# Anyone Know this Kenpo Blackbelt?



## Mark Weiser (Oct 26, 2004)

I have been speaking with Michael Accord. He claims to have been a student directly trained by SGM Parker. He says he got his 2nd and 3rd Dan directly from SGM Parker.  Does anyone have any information about him?  I would appreciate it.  Thanks in advance.


----------



## molson (Oct 26, 2004)

I have met him at tournaments several times 5 or 6 years ago when I used to live in Cleveland. I beleive he was a 4th at that time and a member of the IKKA.


----------



## Mark Weiser (Oct 26, 2004)

He told me he is getting his 6th Dan within the next 6 months.


----------



## molson (Oct 26, 2004)

good for him. I have seen that he is now affiliated with the EKKS Brint Berry. That is where his promotion will probably come from.  I know he has been around for a long time. He was a nice guy when I met him.


----------



## Maltair (Oct 27, 2004)

He sells manuals on ebay. I picked up yellow thru green and they are pretty good.


----------



## molson (Oct 28, 2004)

I just saw that Mr. Acord is now affiliated with the IKKS.


----------



## Mark Weiser (Oct 28, 2004)

It will be Offical November 1, 2004. He is currently in Germany teaching at Seminars I belive. He has a great website. 

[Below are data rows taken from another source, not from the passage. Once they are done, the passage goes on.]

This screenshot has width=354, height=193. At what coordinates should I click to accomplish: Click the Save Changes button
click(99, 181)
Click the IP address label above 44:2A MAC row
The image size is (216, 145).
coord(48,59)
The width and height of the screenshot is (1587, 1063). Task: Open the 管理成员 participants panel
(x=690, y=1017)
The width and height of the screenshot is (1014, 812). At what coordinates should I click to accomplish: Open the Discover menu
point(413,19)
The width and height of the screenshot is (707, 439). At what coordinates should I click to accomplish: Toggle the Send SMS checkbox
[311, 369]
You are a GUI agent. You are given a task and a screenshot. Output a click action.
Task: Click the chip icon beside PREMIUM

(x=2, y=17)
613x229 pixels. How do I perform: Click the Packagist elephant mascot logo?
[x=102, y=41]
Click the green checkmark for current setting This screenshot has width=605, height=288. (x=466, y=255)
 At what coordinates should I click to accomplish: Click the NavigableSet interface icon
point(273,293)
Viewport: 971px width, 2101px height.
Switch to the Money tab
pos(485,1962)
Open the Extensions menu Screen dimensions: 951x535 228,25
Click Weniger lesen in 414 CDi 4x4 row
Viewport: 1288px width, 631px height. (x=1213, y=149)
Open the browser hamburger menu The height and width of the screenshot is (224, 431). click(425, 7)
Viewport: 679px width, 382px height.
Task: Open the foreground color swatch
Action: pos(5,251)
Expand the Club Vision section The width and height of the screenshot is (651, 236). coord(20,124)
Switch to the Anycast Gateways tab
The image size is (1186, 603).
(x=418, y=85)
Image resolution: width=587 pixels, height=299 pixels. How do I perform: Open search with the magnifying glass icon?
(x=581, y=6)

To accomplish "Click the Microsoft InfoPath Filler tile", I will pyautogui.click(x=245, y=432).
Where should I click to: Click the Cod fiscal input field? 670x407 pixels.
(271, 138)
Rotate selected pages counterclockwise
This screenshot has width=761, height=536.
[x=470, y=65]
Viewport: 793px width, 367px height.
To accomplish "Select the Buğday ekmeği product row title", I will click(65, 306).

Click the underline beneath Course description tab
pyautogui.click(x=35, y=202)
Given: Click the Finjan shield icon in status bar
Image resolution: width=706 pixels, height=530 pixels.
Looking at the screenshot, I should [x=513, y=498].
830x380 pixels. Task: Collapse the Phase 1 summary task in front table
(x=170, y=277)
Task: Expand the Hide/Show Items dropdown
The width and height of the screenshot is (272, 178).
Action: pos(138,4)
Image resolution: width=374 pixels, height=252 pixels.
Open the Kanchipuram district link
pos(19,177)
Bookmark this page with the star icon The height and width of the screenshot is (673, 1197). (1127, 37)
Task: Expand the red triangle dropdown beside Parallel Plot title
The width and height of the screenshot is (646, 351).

http://www.kenpokarate.info/


----------



## molson (Oct 29, 2004)

Just checked his web site out and saw my picture from many years ago. Nice.


----------



## Rich_Hale (Jul 20, 2005)

I think you're asking the right question of all the wrong people. 

If someone was to question me, as to my association with Mr. Parker, I could show them Black Belt certificates from the IKKA upon which Mr. Parker signed as my instructor. I can show a them a personal letter of recommendation he wrote praising my talents as an instructor of Kenpo. I have a fair number of pictures of myself and Mr. Parker, at both of his studios, and at his home. Not that that having your picture taken with Mr. Parker proves anything, but one of mine is of Mr. Parker kicking to to second, so when you add it all together it may mean something. I could suggest that they contact Ed Parker Jr., who was at the house during most of my personal lessons with Mr. Parker, etc. (Some of these photos and certificates, letter, etc. can be seen on my web site www.PacificKenpo.com)

But if you were to as Mr. Acord about Rich Hale's claim to be a personal student of Mr. Parker, he could only say that he has, more than likely, never heard of me.

If you question Mr. Acord's accociation to Mr. Parker, respectively ask your question's to Mr. Acord, if he's the real deal he will be happy to give you names, dates, places, certicates, etc. to back up his claim.

There are so many phony claims of direct association to Mr. Parker out there, that anyone who was truly a personal student and achieved a black belt directly from him, should be ready to back up these claims, and not be insulted that someone questioned his, or her, claim.


----------